The authors agree that size and shape of the nanoparticles are significant factors and are briefly discussed (lines 101047-1053); however, the focus of this special issue is on surface modifications and hence that is the focus of this review.

 

It may also be necessary to touch on the different materials of nanoparticles, ranging from biodegradable polymer to metallic nanoparticles such as gold. As far as the reviewer understand, gold nanoparticles had already been in clinical use and this should be included if possible considering the nature of surface modification is different compared to conventional polymeric types.

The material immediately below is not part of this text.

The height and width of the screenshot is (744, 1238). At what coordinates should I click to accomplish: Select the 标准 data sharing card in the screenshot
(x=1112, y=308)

Several examples of different nanoparticle materials are included in the review.  Gold particles are specifically discussed.

 

 

There should also be a section discussing on the chemistry by which these surface modifications are performed, ranging from classical silanization, thiol-based reactions, click-chemistry etc. Clearly, section 2.1 is too short and could be expanded

Since section 2.1 is meant to provide context, an extensive discussion of the chemistry behind the modifications is beyond the scope of the review. The authors have also slightly expanded the section and feel that the coverage is adequate.

 

Please check the referencing format for the manuscript. For instance, line 129 seems to have a different referencing style. On the other hand, there is no reference in the introduction section which is somewhat strange

 

This was amended.

 

It is also necessary to make sure that the figures provided are of higher quality. The figures in the manuscript are rather poor in quality and resembled a "cut-and-paste" job On this note, it is also necessary to ensure that proper referencing is given in the caption of these figures if these images were cited.

 

All figures have been properly referenced or are original compositions produced for this manuscript.  The authors are uncertain which figures need to be higher quality production and have attempted to make sure they are all of sufficient quality for publication.

 

The authors should include some figure results from other previous work on in-vivo nanoparticle studies. So far the images provided in this manuscript are of an informative nature rather than qualitative ones.

 

This has been amended with two primary data figures being added to the paper.

 

It is necessary to revamp the english in this manuscript.  The structuring of sentences in the manuscript can sometimes be rather confusing. For example in line 497-500, "Although......although". These sentences should be made clearer. It is also necessary to ensure that the grammar in the manuscript be thoroughly checked again. Line 536-538 is another example of truncation in the sentence structure which renders certain sections of the manuscript unreadable at times. Line 472 "historically... is the best established". These are some of the examples that needs to be improved throughout the entire manuscript.  On this note, the reviewer would expect a thorough amendments on the english structure in the next reading of the revised manuscript. 

 

The manuscript has been carefully revised for grammatical errors and sentence structures have been extensively revised for clarity.

 

 

Round 2

Reviewer 3 Report

The manuscript had been revised to the satisfaction of the reviewer.